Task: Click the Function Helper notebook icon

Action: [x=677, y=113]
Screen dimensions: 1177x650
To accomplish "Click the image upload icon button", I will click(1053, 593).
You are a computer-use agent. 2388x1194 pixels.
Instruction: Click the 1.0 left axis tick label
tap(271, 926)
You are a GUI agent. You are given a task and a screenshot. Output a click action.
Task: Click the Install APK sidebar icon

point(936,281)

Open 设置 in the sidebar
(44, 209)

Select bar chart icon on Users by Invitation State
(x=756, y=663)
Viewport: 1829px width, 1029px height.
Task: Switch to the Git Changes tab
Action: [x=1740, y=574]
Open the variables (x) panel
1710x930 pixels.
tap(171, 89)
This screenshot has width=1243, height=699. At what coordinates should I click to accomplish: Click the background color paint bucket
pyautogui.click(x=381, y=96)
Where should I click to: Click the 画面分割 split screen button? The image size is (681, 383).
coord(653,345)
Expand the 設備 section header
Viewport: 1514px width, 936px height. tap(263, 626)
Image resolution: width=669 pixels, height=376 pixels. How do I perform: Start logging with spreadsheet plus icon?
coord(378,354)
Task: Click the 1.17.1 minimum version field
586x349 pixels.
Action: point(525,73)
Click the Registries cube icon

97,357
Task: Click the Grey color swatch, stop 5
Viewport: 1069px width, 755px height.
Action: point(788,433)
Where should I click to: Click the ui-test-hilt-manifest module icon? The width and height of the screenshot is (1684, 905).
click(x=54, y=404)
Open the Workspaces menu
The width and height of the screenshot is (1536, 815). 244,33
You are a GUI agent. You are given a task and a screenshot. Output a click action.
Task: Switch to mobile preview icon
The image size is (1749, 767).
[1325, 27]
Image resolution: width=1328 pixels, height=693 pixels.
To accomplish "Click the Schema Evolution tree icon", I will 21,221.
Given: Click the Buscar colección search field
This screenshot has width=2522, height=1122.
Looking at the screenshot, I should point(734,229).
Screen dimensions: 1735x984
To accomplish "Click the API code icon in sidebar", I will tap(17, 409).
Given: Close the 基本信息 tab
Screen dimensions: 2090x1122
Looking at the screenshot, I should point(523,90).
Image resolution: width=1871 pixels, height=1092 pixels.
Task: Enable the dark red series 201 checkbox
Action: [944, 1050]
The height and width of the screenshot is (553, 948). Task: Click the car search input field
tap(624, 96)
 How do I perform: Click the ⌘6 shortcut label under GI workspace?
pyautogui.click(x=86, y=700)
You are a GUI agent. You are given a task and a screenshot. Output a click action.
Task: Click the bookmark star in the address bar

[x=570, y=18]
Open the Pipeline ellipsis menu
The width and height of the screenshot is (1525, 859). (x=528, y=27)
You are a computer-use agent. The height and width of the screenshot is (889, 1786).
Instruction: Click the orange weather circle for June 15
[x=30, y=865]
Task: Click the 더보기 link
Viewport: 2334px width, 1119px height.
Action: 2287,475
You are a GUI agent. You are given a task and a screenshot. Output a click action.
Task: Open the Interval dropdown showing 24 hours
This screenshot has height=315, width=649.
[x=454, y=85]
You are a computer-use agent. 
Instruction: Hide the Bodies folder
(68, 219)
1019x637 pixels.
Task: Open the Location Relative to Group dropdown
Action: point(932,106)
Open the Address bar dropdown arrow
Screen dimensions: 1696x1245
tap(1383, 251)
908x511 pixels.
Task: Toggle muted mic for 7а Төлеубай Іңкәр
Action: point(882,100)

- - - -

PROBLEM TO WORK ON:
The material must be written out again in full and without changes.

EXERCISE OUTPUT:
Task: Click the Function Helper notebook icon

Action: [x=677, y=113]
Screen dimensions: 1177x650
To accomplish "Click the image upload icon button", I will click(1053, 593).
You are a computer-use agent. 2388x1194 pixels.
Instruction: Click the 1.0 left axis tick label
tap(271, 926)
You are a GUI agent. You are given a task and a screenshot. Output a click action.
Task: Click the Install APK sidebar icon

point(936,281)

Open 设置 in the sidebar
(44, 209)

Select bar chart icon on Users by Invitation State
(x=756, y=663)
Viewport: 1829px width, 1029px height.
Task: Switch to the Git Changes tab
Action: [x=1740, y=574]
Open the variables (x) panel
1710x930 pixels.
tap(171, 89)
This screenshot has width=1243, height=699. At what coordinates should I click to accomplish: Click the background color paint bucket
pyautogui.click(x=381, y=96)
Where should I click to: Click the 画面分割 split screen button? The image size is (681, 383).
coord(653,345)
Expand the 設備 section header
Viewport: 1514px width, 936px height. tap(263, 626)
Image resolution: width=669 pixels, height=376 pixels. How do I perform: Start logging with spreadsheet plus icon?
coord(378,354)
Task: Click the 1.17.1 minimum version field
586x349 pixels.
Action: point(525,73)
Click the Registries cube icon

97,357
Task: Click the Grey color swatch, stop 5
Viewport: 1069px width, 755px height.
Action: point(788,433)
Where should I click to: Click the ui-test-hilt-manifest module icon? The width and height of the screenshot is (1684, 905).
click(x=54, y=404)
Open the Workspaces menu
The width and height of the screenshot is (1536, 815). 244,33
You are a GUI agent. You are given a task and a screenshot. Output a click action.
Task: Switch to mobile preview icon
The image size is (1749, 767).
[1325, 27]
Image resolution: width=1328 pixels, height=693 pixels.
To accomplish "Click the Schema Evolution tree icon", I will 21,221.
Given: Click the Buscar colección search field
This screenshot has width=2522, height=1122.
Looking at the screenshot, I should point(734,229).
Screen dimensions: 1735x984
To accomplish "Click the API code icon in sidebar", I will tap(17, 409).
Given: Close the 基本信息 tab
Screen dimensions: 2090x1122
Looking at the screenshot, I should point(523,90).
Image resolution: width=1871 pixels, height=1092 pixels.
Task: Enable the dark red series 201 checkbox
Action: [944, 1050]
The height and width of the screenshot is (553, 948). Task: Click the car search input field
tap(624, 96)
 How do I perform: Click the ⌘6 shortcut label under GI workspace?
pyautogui.click(x=86, y=700)
You are a GUI agent. You are given a task and a screenshot. Output a click action.
Task: Click the bookmark star in the address bar

[x=570, y=18]
Open the Pipeline ellipsis menu
The width and height of the screenshot is (1525, 859). (x=528, y=27)
You are a computer-use agent. The height and width of the screenshot is (889, 1786).
Instruction: Click the orange weather circle for June 15
[x=30, y=865]
Task: Click the 더보기 link
Viewport: 2334px width, 1119px height.
Action: 2287,475
You are a GUI agent. You are given a task and a screenshot. Output a click action.
Task: Open the Interval dropdown showing 24 hours
This screenshot has height=315, width=649.
[x=454, y=85]
You are a computer-use agent. 
Instruction: Hide the Bodies folder
(68, 219)
1019x637 pixels.
Task: Open the Location Relative to Group dropdown
Action: point(932,106)
Open the Address bar dropdown arrow
Screen dimensions: 1696x1245
tap(1383, 251)
908x511 pixels.
Task: Toggle muted mic for 7а Төлеубай Іңкәр
Action: point(882,100)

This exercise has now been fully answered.